DATA SHOWN:
------------------------
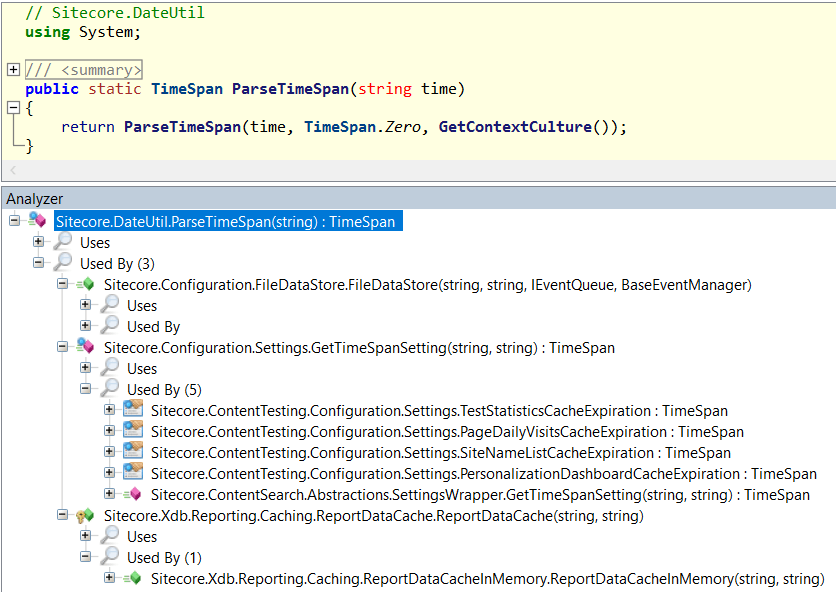Expand Used By under FileDataStore constructor
The height and width of the screenshot is (592, 836).
tap(86, 326)
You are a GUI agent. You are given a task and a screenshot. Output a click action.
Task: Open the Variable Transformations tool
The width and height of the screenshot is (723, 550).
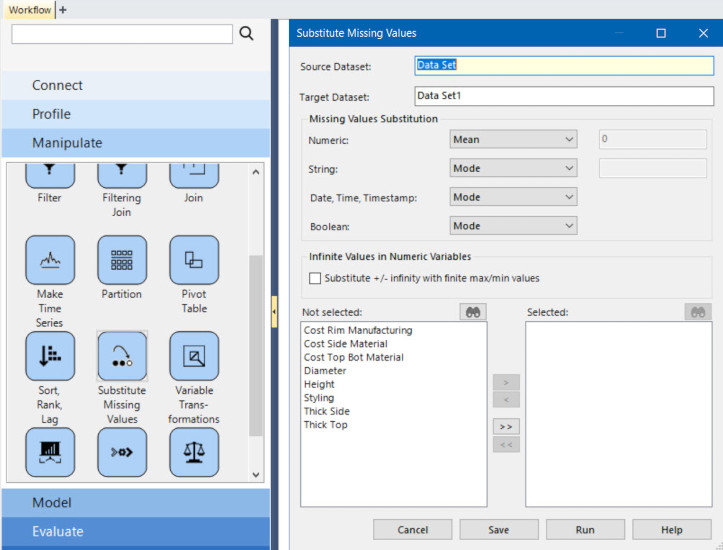coord(194,356)
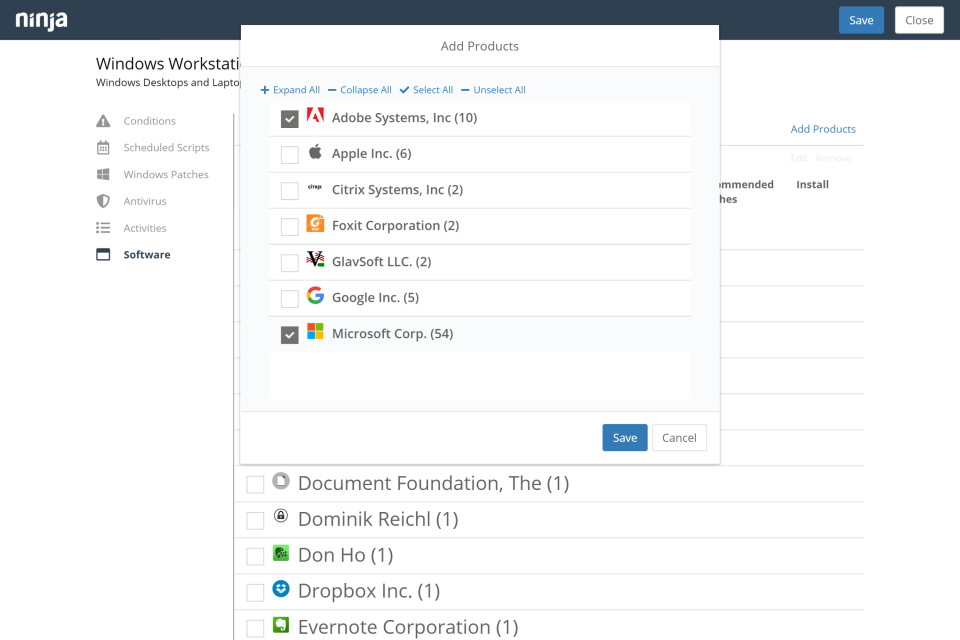
Task: Check the Citrix Systems, Inc checkbox
Action: click(x=290, y=191)
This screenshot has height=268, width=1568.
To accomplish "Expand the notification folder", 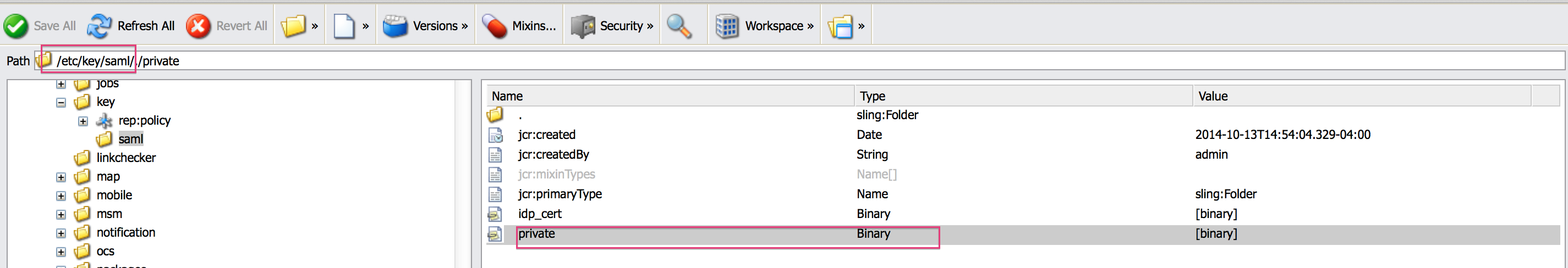I will [61, 233].

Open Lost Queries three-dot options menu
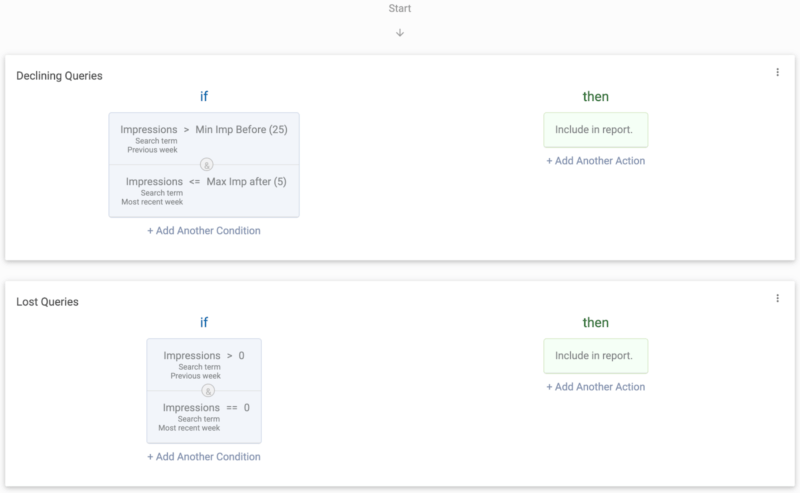[777, 298]
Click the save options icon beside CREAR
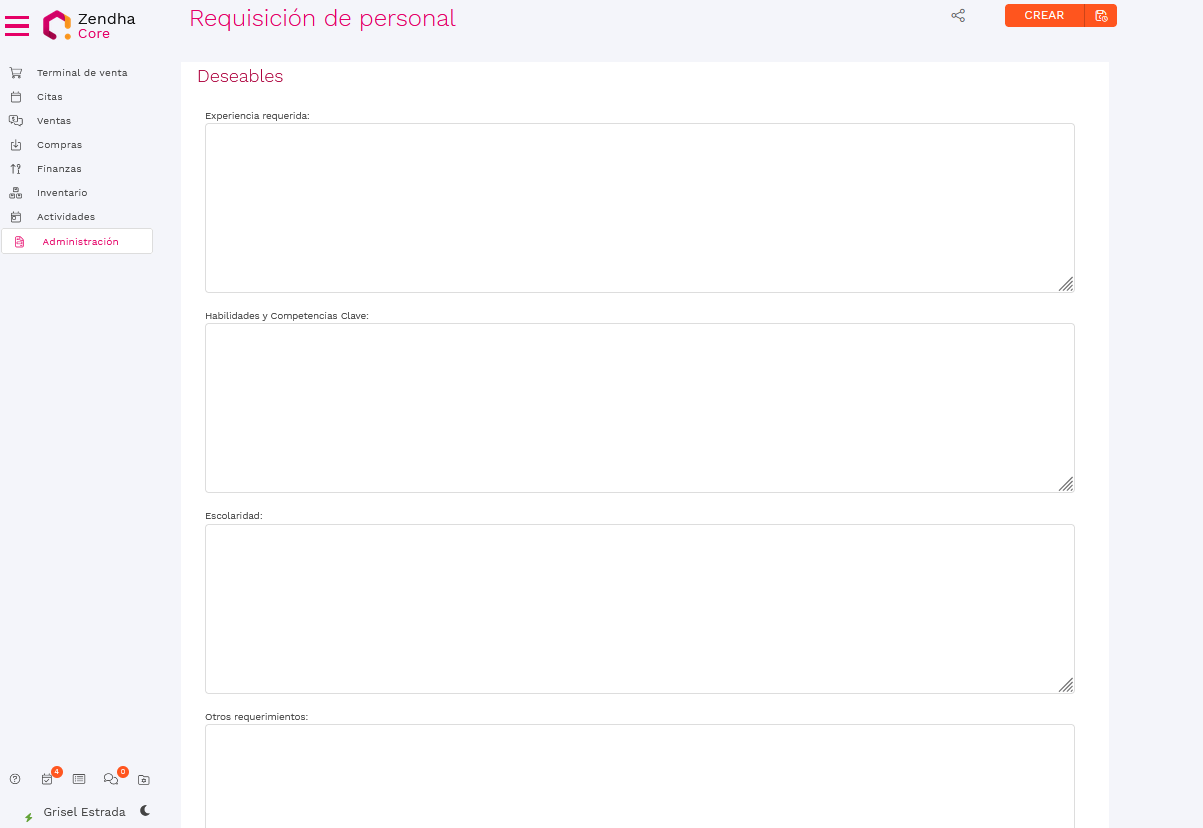The image size is (1203, 828). (1101, 16)
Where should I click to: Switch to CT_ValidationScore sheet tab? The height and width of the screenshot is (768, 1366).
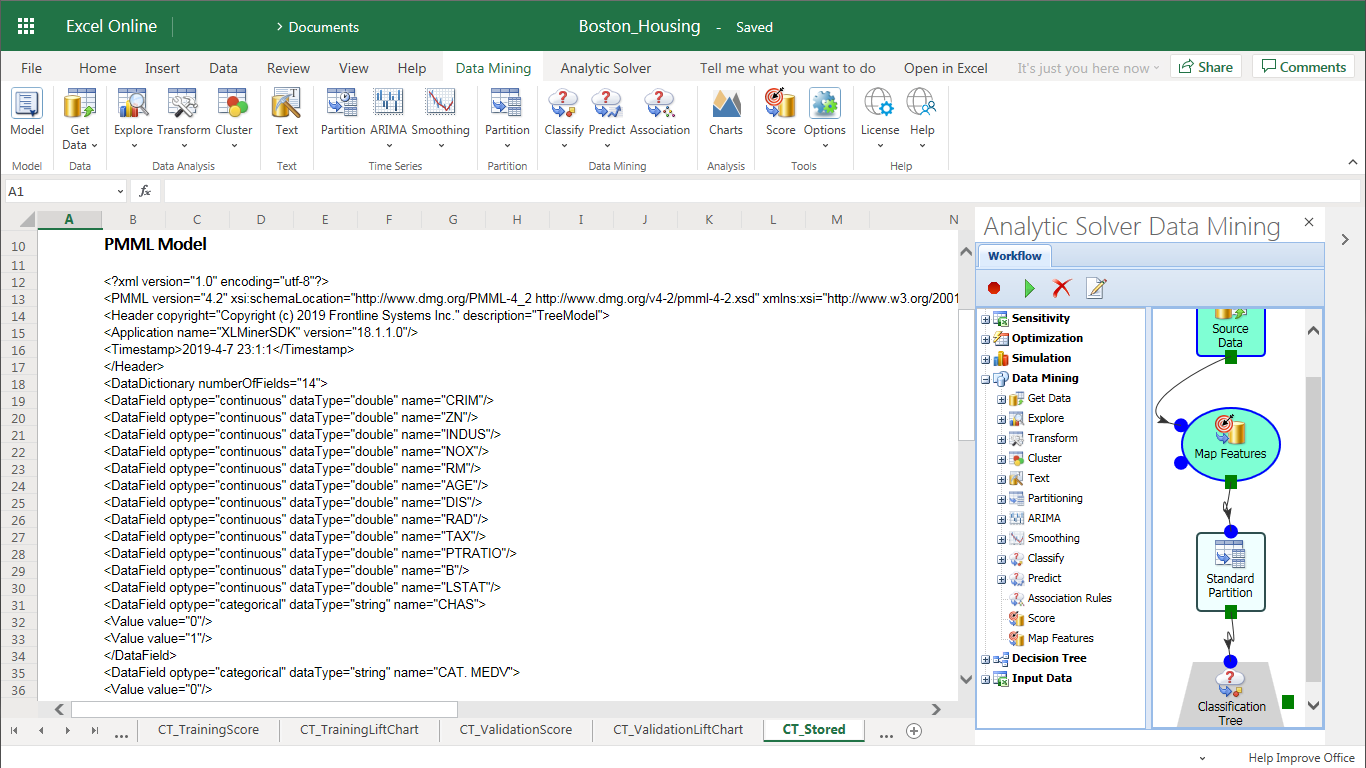point(516,730)
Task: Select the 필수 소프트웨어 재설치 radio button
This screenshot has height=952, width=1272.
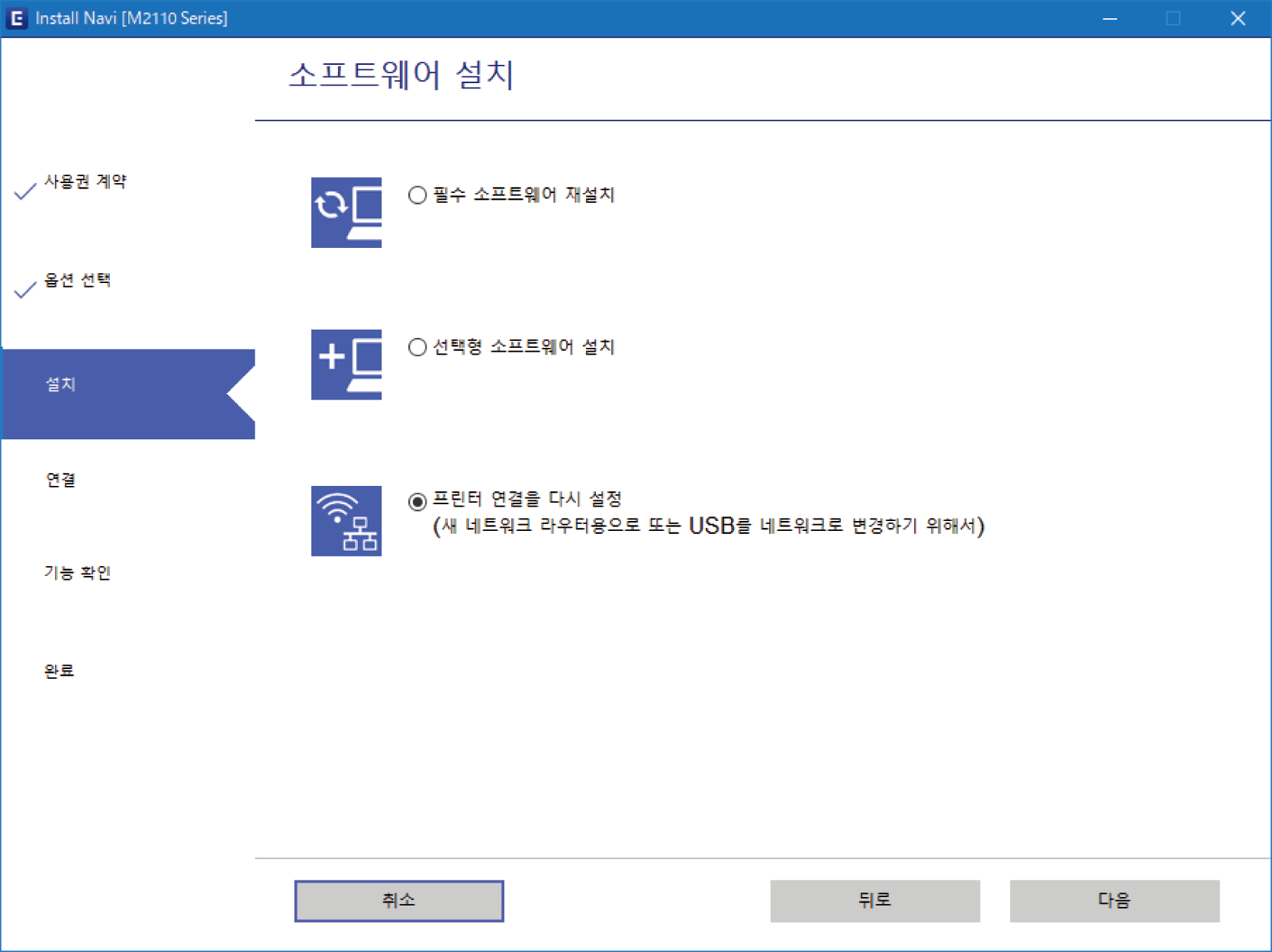Action: [417, 195]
------------------------
YOUR TASK:
When you come to the line containing "Open Lost Queries three-dot options menu" in the records above, repeat that line and all lines after it exactly, but not the pictures.

ANSWER TO THE EXERCISE:
Open Lost Queries three-dot options menu
[777, 298]
Click the save options icon beside CREAR
The image size is (1203, 828). (1101, 16)
Where should I click to: Switch to CT_ValidationScore sheet tab? The height and width of the screenshot is (768, 1366).
point(516,730)
Task: Select the 필수 소프트웨어 재설치 radio button
This screenshot has height=952, width=1272.
Action: [417, 195]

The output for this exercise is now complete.